So in response to some of the criticism of my generation, doled out on Facebook pages featuring old photos of Bill Steinkraus, George Morris and the like, I confess: I don’t teach my students an automatic release, mainly because I’m still working on mastering it myself. I wear a washable riding jacket—all that laying on my horses neck would lead to exorbitant dry cleaning bills if I didn’t. I like bling. A lot.

But my horses always come first. Elizabeth and I work hard in the barn and in the saddle and so do our students. We clean our own stalls, we groom, and we drive the truck and trailer. We aren’t lazy and we aren’t alone—when I look around at the horse shows, most of the young professionals are a lot like us.

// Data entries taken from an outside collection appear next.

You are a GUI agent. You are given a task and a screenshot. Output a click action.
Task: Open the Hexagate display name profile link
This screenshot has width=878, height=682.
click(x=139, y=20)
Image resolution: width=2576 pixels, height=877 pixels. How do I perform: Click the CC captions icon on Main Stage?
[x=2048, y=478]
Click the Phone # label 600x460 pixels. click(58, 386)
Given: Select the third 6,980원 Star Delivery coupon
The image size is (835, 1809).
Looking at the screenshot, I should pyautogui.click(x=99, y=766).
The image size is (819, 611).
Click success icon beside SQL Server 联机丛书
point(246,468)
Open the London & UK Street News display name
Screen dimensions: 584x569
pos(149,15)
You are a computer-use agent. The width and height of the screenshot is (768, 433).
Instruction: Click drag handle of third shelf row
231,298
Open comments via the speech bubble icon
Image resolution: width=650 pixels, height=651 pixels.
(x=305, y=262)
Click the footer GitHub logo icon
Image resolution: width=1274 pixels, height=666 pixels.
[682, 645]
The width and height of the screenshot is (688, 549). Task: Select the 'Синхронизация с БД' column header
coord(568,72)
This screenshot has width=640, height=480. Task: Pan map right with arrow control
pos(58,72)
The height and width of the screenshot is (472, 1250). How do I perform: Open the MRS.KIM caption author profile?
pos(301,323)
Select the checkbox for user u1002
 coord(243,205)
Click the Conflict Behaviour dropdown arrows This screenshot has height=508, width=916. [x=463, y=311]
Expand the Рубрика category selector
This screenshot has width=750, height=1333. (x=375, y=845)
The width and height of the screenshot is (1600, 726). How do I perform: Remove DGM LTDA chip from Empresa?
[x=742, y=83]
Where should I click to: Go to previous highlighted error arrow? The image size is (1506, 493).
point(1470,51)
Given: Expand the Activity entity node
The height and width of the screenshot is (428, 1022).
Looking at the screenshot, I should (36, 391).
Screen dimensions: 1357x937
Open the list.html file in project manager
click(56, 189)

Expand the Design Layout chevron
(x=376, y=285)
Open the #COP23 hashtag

Maybe we’re not Horsemen, but we’d like to be. We’re listening when Horsemen speak, we’re watching Horsemen ride and it would be among our greatest accomplishments to mold even one of our students into what the old-timers consider to be a Horsemen.

Jennifer Barker St. John grew up as the daughter of two hunter/jumper trainers and rode as a junior and on the Clemson University (S.C.) NCAA team, winning the individual championship in 1998. During her career outside the horse world, she showed her Rhinestone Cowboy to multiple amateur-owner hunter championships. You can read her hilarious introductory blog, “Living The Glamorous Life” to get to know her. 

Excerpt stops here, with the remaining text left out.